セラヤ大統領は、25日、記者会見を行ない、大使館に滞在する2人が鼻や胃から出血しており、また大使館内の多くの人びとが頭痛、のどの痛み、鼻炎などの症状を訴えていると医師が証言した。セラヤ大統領自身ものどの痛みや腹痛があると会見で述べ、化学戦用の神経毒ガスが使われた可能性がある。もちろんこのような兵器の使用は、国際法で禁止されている。(ちなみに生物・化学兵器は、国連により大量破壊兵器に分類される。)

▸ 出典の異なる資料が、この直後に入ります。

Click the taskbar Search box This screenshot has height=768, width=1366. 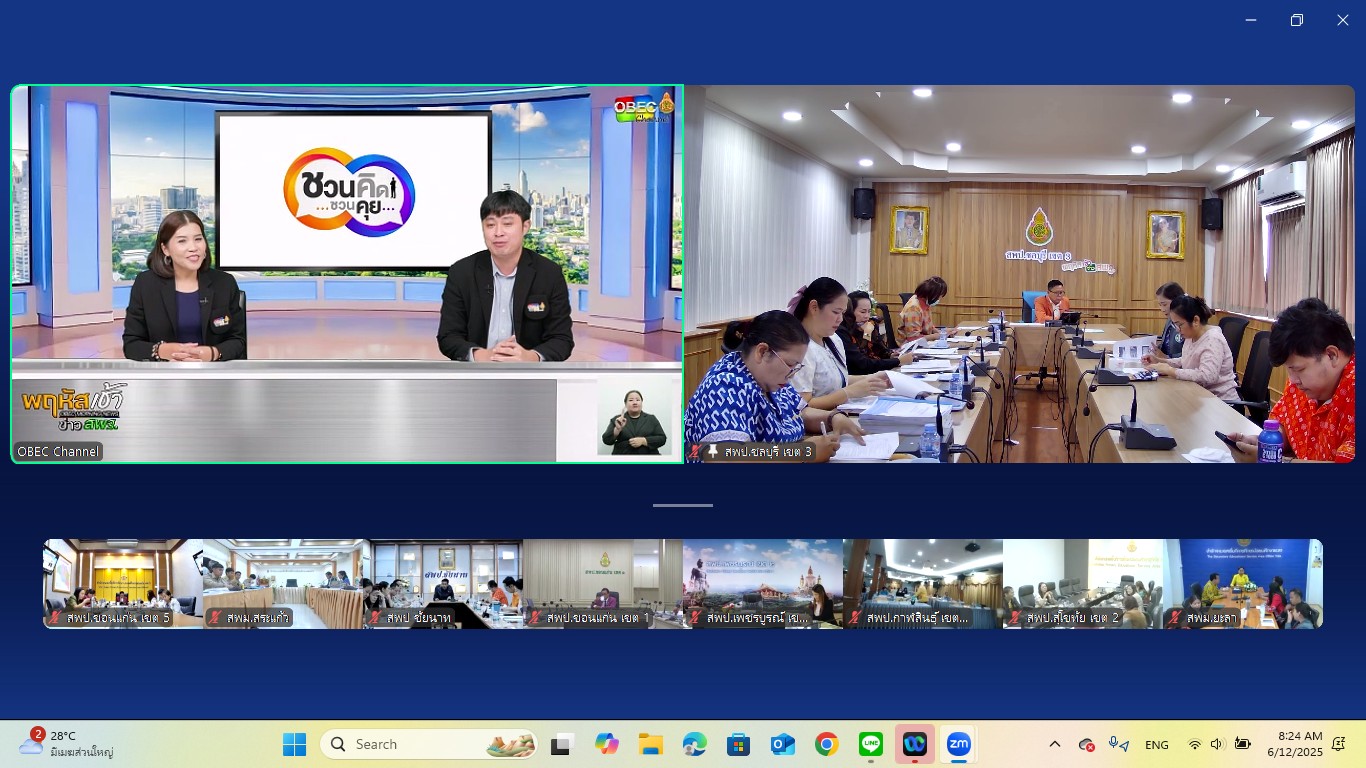point(428,744)
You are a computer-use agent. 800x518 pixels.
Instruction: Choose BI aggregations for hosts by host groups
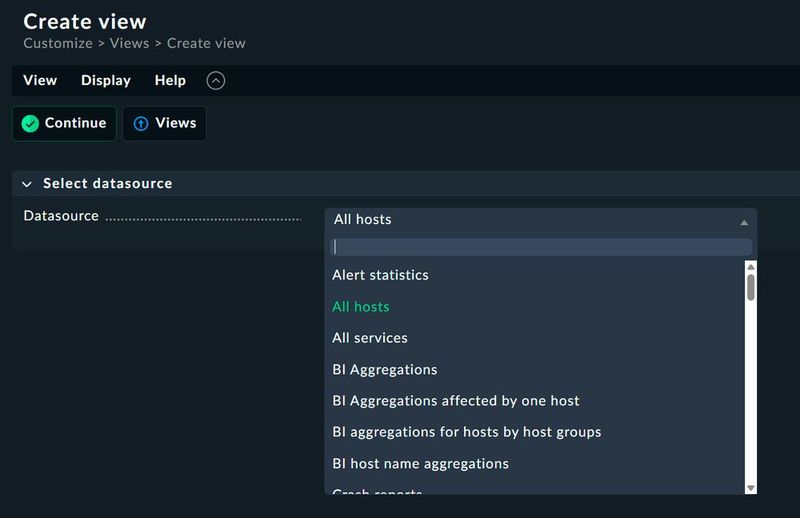(467, 432)

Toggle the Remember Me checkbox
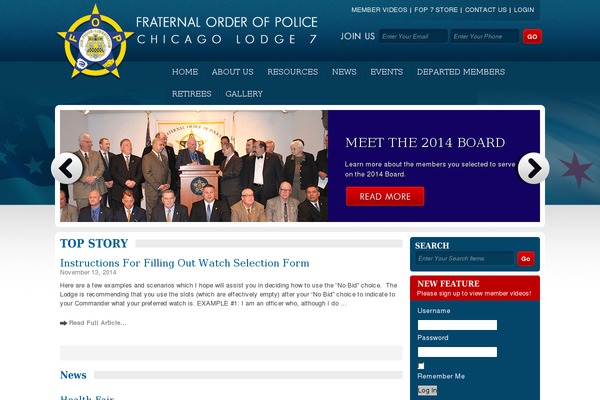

また、大使館からはっきりと見える近所に下の写真の装置が治安部隊によって設置されていた。これが何であるのか、そしてなぜ緑のビニール袋に覆われているのか不明だが、大使館側が発見するとすぐに撤去されたという。ここから何らかの化学物質またはガスが大使館へ向けて放出されていた可能性もある。

大使館近くで発見された謎の装置

大使館近くで発見された謎の装置

この日の午後、クーデター政府は、化学兵器の使用を否定し、国際赤十字と人権活動家のアンドレス・パボン氏に大使館へ入ることを許可した。医師団からの報告によると、これらの症状は何らかの[汚染」によって引き起こされたのは間違いないとしている。パボン氏は、謎の装置の写真を見て、これは加湿器で、このビニール袋の中に普通は水を入れるが、代わりに何らかの液体が入れられ、それが大使館内の汚染を引き起こした可能性があると述べた。しかし、それが、生物あるいは化学兵器だったかについては分かっていない。